Iceland’s Jagged Control Cliffs

Iceland, the original developed country applicant for post-crisis bilateral and multilateral aid, has begun repaying the IMF and Nordic partners after a $1 billion Eurobond return as next year’s deadline for lifting exchange restrictions will now likely be extended to 2015 according to the Fund’ post-program monitoring. GDP growth was 2.5 percent in the first half while inflation was twice the target at 4.5 percent. Emigration has slowed with the broader Eurozone mess with unemployment off the 9 percent peak, although long-term joblessness remains acute. The stock and real estate markets are up and two of the main three banks have issued covered bonds although credit expansion is “negligible.” Household debt is still above 100 percent of output, and the corporate load has halved since 2008 to 180 percent. Foreign reserves are over 100 percent of short-term obligations as Landsbanki covered 50 percent of priority external claims the past year, but only “limited” reduction affected the overall stock of offshore krona, with full release now envisaged at mid-decade. Earlier capital account liberalization could be “disorderly” as residents also exit and the weaker exchange rate heightens inflation. The initial opening will be gradual through auctions and a departure tax under officials’ new strategy. Non-resident krona holdings amount almost to 25 percent of GDP, and conversions into long-term euro-denominated bonds may be the preferred path for resolution.

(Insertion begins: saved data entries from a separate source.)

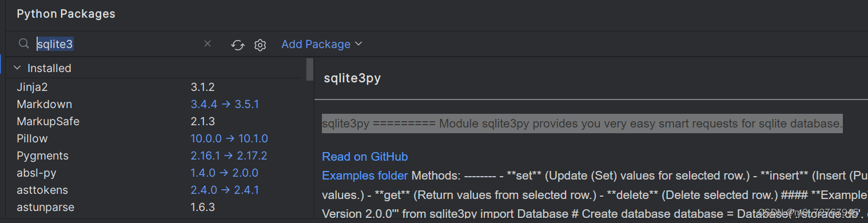This screenshot has height=223, width=868.
Task: Open the Add Package dropdown
Action: point(322,44)
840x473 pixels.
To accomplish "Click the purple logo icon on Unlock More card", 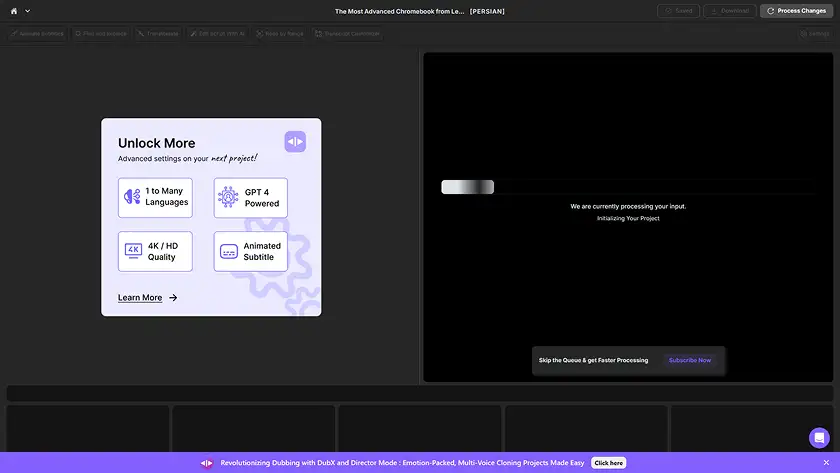I will pos(295,142).
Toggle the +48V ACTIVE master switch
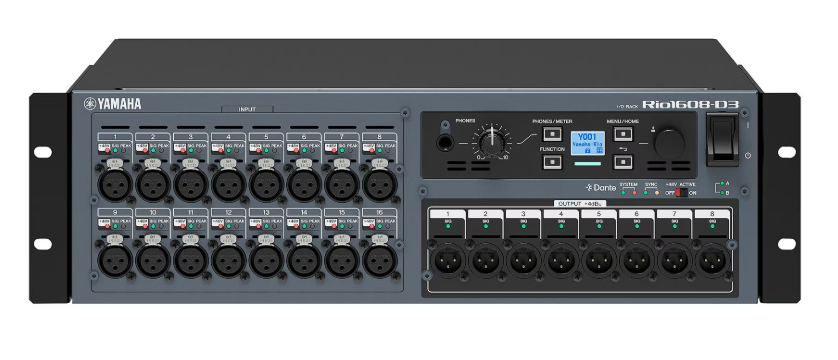This screenshot has height=360, width=838. tap(681, 192)
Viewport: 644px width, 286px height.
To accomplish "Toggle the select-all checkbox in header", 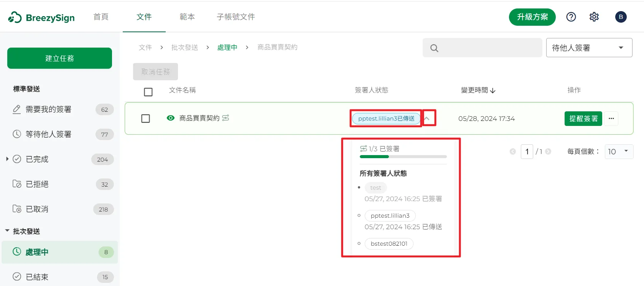I will (148, 92).
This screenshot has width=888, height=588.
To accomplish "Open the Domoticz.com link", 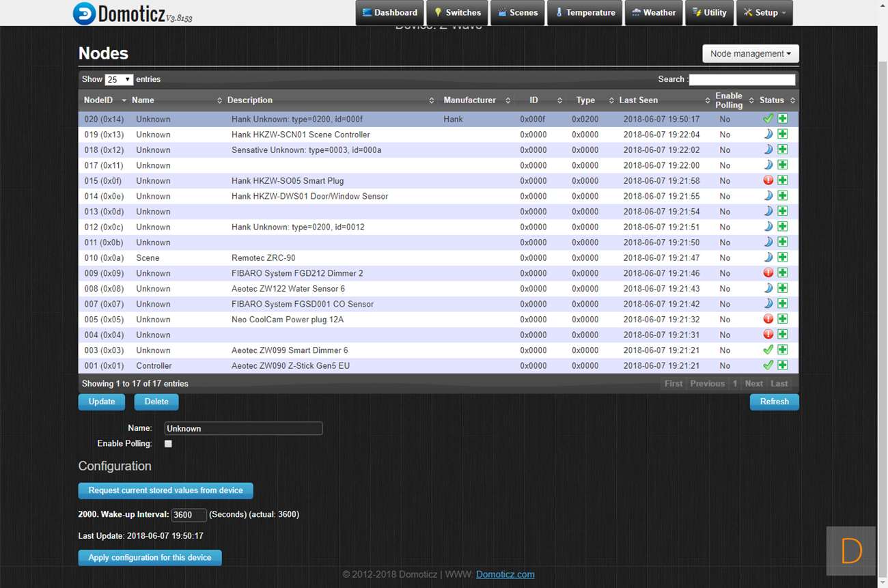I will 505,574.
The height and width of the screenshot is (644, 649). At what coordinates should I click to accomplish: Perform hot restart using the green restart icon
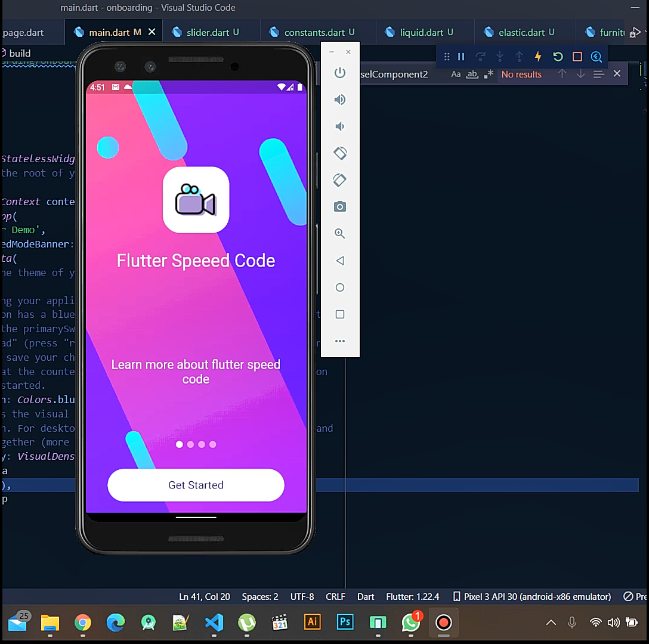click(557, 56)
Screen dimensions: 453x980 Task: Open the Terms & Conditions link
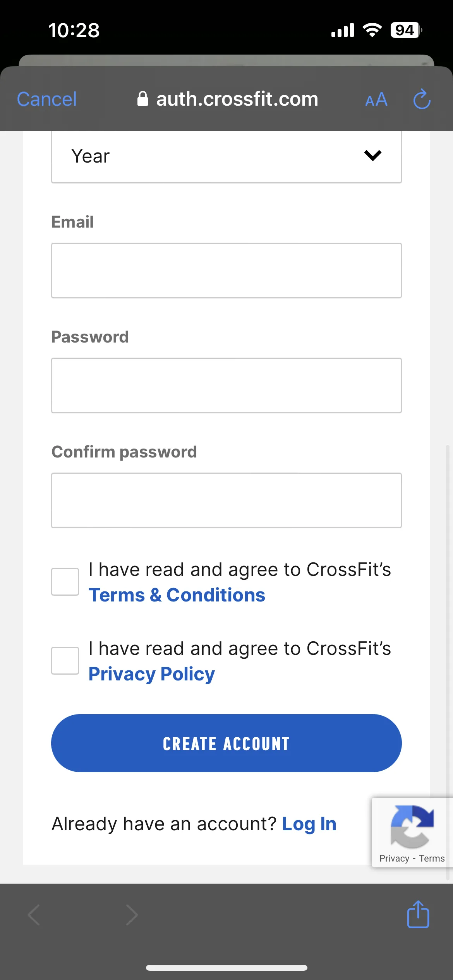pyautogui.click(x=177, y=595)
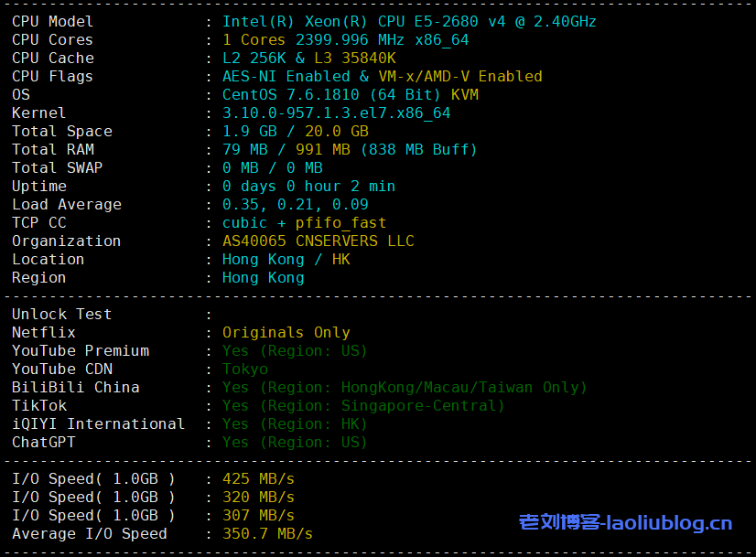Click the TikTok Singapore-Central result

[363, 405]
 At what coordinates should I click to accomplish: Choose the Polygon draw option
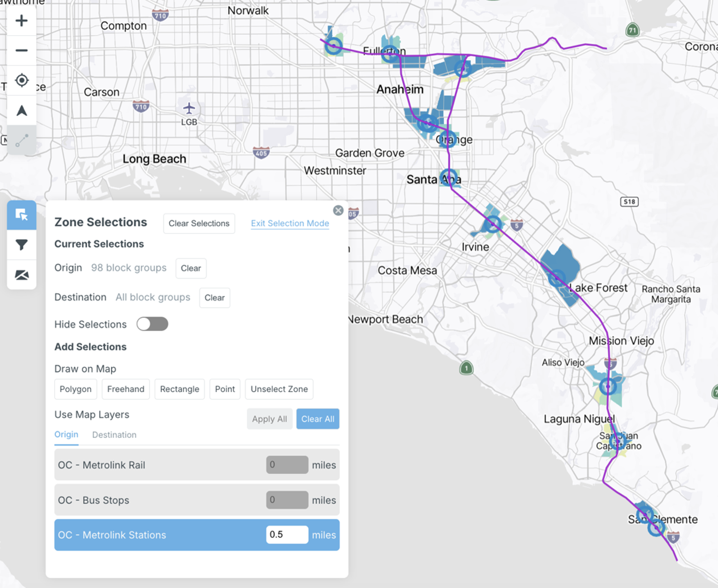click(76, 389)
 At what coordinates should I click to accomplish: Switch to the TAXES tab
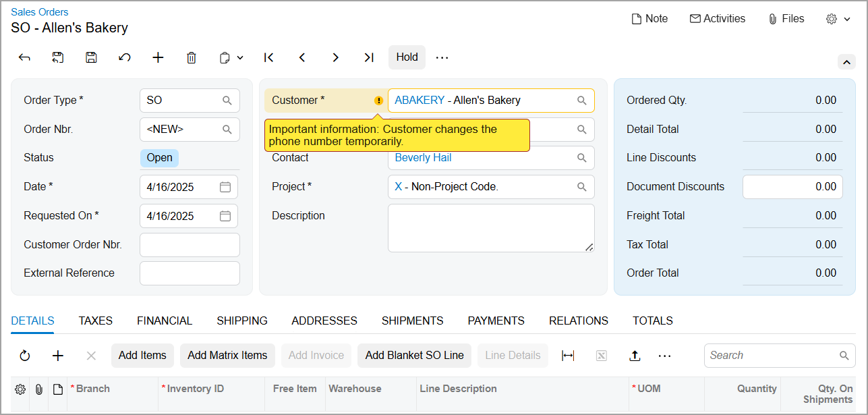point(95,321)
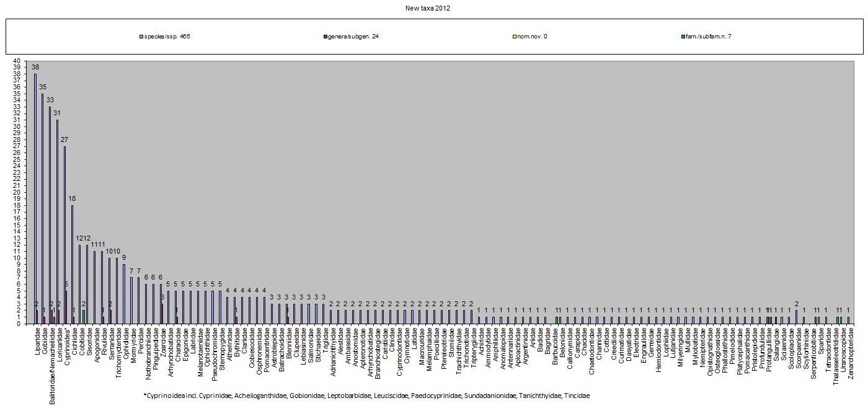This screenshot has width=868, height=416.
Task: Click the Cyprinoidea footnote text below chart
Action: coord(366,396)
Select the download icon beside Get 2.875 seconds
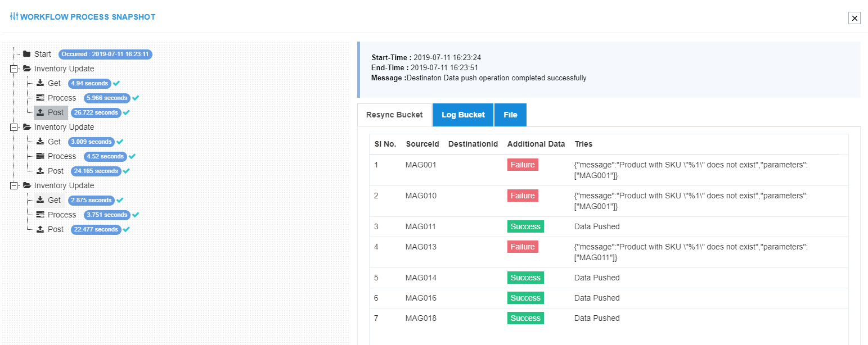Image resolution: width=868 pixels, height=345 pixels. pyautogui.click(x=39, y=199)
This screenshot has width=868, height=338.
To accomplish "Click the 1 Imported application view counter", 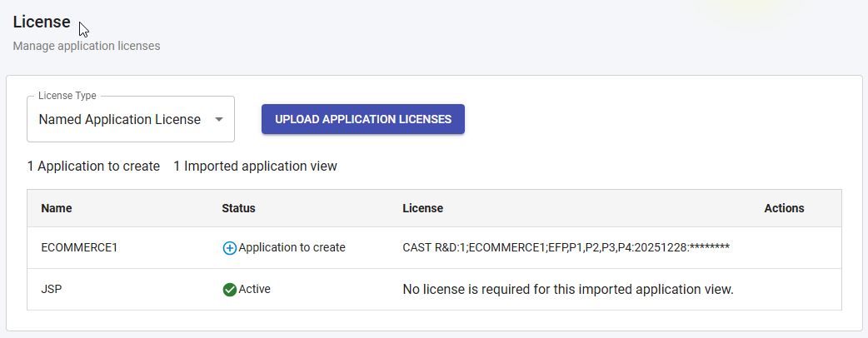I will (255, 166).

The budget continues to run a slight deficit and upcoming elections work against plans to raise hotel and social insurance charges. A key revenue move is fishing quota restructuring toward a transferable rights system which can collect 1 percent of GDP. Real interest rates are now positive after 100 basis points in central bank hikes, but banks suffered losses from court-ordered recalculation of indexed loans on NPLs still at 10 percent of the total. Capital adequacy is high at over 20 percent of assets, as Basel III liquidity standards are adopted with a moratorium on dividend payments. Litigation from the original Icesave depositor deal with the UK and the Netherlands poses a risk, with demands that the state treat them as full contingent liabilities. Even with this scenario the review concludes that official creditors including Scandinavian providers are in a “good position” to be reimbursed.

Swedish authorities likewise came to the rescue in Latvia, which has regained investment-grade status after it managed “internal devaluation” within a euro peg as an EU success in contrast with Greece’s subsequent slide. Lithuania had followed lesser austerity which was seemingly shunned in a leftist lurch in recent elections, while Estonia’s AA credit rating was reaffirmed in October as its MSCI frontier stock index was ahead 15 percent. S&P cited political stability and the “unleveraged government balance sheet” with wage pressure from health service and teacher strikes under more flexible control.